皮肉を交えていえば、日本人は本能的に危機予知能力に優れているのかもしれない。子孫を残すことに危険信号が灯っているのか、子どもの数が減り続けている。年間で約100万人の人口減時代の到来が現実のものとなり、今後10年以内に全国至るところで共同体が崩壊する異常事態が待ち受けている。日本沈没でなく「日本人の消滅」すらSF的ジョークではないのだ。
そうなれば国として取り得る手段は移民政策しかないのは自明だ。長く単一民族幻想のもとで国を築いてきた日本人にとって国論は二分する大論争が巻き起こるだろう。

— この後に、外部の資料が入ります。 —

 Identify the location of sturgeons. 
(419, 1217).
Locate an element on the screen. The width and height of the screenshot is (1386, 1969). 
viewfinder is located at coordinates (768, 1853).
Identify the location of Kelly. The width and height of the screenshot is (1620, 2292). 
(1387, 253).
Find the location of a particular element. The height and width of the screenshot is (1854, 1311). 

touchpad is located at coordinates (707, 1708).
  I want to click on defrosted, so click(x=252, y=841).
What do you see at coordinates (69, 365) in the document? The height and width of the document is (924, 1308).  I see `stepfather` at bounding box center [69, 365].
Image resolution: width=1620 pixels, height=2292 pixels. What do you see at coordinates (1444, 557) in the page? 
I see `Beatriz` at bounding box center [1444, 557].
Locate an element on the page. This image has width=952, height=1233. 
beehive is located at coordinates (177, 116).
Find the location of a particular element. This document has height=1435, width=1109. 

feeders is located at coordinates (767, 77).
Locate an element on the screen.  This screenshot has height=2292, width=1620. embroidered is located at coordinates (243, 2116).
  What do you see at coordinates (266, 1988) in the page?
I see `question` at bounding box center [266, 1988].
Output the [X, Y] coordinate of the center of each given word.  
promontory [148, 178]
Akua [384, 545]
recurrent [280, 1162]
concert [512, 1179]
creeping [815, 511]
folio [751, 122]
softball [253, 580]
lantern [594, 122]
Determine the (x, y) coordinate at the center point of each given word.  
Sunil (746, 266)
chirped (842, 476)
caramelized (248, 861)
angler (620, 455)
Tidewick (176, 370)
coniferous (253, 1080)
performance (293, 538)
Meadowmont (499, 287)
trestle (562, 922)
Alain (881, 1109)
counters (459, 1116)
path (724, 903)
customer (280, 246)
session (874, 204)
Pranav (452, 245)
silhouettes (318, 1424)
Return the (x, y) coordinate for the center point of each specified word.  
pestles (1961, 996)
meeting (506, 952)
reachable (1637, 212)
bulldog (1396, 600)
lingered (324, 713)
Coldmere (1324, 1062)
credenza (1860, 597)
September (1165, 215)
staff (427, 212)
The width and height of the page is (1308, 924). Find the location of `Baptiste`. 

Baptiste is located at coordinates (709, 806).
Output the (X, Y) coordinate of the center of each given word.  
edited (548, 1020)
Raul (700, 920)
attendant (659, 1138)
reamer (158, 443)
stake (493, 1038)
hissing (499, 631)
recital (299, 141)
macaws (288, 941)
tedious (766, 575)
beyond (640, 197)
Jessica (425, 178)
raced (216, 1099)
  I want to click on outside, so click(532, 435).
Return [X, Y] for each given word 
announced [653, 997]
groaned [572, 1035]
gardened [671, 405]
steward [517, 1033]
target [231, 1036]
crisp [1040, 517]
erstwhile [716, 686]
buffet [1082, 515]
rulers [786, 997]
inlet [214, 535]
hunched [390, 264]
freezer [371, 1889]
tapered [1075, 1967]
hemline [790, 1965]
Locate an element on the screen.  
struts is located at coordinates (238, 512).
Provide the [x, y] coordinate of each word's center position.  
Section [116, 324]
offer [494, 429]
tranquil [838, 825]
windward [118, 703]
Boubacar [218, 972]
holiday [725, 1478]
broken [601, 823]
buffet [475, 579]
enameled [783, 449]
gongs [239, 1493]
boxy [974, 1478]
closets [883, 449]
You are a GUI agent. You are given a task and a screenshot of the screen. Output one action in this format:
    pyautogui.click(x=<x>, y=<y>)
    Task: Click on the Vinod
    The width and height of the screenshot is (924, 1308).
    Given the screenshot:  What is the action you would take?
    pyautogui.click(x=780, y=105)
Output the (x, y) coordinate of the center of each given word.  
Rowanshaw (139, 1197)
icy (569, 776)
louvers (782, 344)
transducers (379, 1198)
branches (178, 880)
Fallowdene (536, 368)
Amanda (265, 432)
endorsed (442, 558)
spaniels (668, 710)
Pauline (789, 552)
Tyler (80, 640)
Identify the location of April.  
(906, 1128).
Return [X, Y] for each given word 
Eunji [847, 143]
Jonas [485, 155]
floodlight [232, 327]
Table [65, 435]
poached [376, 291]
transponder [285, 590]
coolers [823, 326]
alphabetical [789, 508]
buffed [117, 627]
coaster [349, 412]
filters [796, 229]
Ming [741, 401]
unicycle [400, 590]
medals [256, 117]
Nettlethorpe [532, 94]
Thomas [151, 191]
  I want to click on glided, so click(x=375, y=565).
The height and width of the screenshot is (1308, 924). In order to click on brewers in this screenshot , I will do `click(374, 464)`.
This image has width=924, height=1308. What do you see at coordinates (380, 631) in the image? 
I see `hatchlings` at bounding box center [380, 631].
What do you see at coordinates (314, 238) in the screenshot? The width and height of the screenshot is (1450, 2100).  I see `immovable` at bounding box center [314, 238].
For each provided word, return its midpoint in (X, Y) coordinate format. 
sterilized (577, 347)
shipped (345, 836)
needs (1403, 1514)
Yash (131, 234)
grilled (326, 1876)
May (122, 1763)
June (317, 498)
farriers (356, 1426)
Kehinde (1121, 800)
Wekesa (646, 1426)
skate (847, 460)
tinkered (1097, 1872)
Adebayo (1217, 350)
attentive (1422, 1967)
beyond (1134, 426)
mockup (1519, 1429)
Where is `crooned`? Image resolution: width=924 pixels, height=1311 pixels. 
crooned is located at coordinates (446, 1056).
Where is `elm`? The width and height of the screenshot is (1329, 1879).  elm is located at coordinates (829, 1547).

人口が減るということは、市場の縮小を意味する。とくに地方における人口減はスピードが速いうえに減り方も極端である。人口が1%減る県、たとえば長崎県、宮崎県、山口県などは、今のペースでいけば10年以内には人口100万人を割る。その弊害を最も被るのが金融機関だ。銀行経営が成り立たないという現実が誰の目にも明白になってきた。日本は、資本主義社会において金融業が成立しないというが存在し得るのかという根源的な命題と向き合うことになる。
AIの技術深化が本当に人類を幸せにできるのかという難問も待ち構えている。仕事を奪われた人間が再び専門スキルを習得できる意欲をもてるのか。個人的には、日本人の80%はあきらめるだろうと考えている。産業界においても衰退と勃興が繰り返されるだろう。しかし筆者は、「満足できる対価を握れる職種層は15%。残りの85%は貧困に転落する」という悲観論者に成り下がっている。
貧困者へのベーシックインカム(最低限所得保障)が一部で論じられているが、実現するとなれば一体どのような社会が待ち受けているのか。労働から解放される「現世の天国」が到来するとは考えにくい。人類がまだ見たことのないような悲惨な社会の訪れかもしれない。
AIによる技術革新で人類が仕事を奪われ、ベーシックインカムで細々と暮らさざるを得ない人々が大部分となった未来社会では、消費市場が細るのは間違いない。縮小する市場に企業がいかに対応するのか。いろいろ考えてみたものの、筆者は悲観的な未来しか描けない。
皆さまはどうですか。未来を描けていますか?
柴田社長殿!どの企業も朽ち果てることはない。対応力を発揮すれば大躍進する可能性は十分にある。ところが新聞社の経営環境は厳しい。若者がペーパー(紙媒体)を読まない。10年もすれば、その若者たちが中年になる。『新聞が必要ない層』が社会の主流を占めることになる。今の得意先世代(老人たち)は亡くなってしまい、支持層が消滅してしまう。さあ、柴田社長、対応策はありますか。
このシリーズは決して柴田社長の経営批判をするものではない。弊社の経営基盤も揺らいでいる。弊社と同じ業界では帝国データバンクの1人勝ちで、企業データ販売のビジネスモデルを確立して独走している。弊社も時代にマッチしたビジネスモデルを確立させないと消滅の危険性を孕んでいることは間違いない。この連載は情報発信の経営者同士で、激変時代をどう乗り切るかを考えてみようという狙いがあるのだ。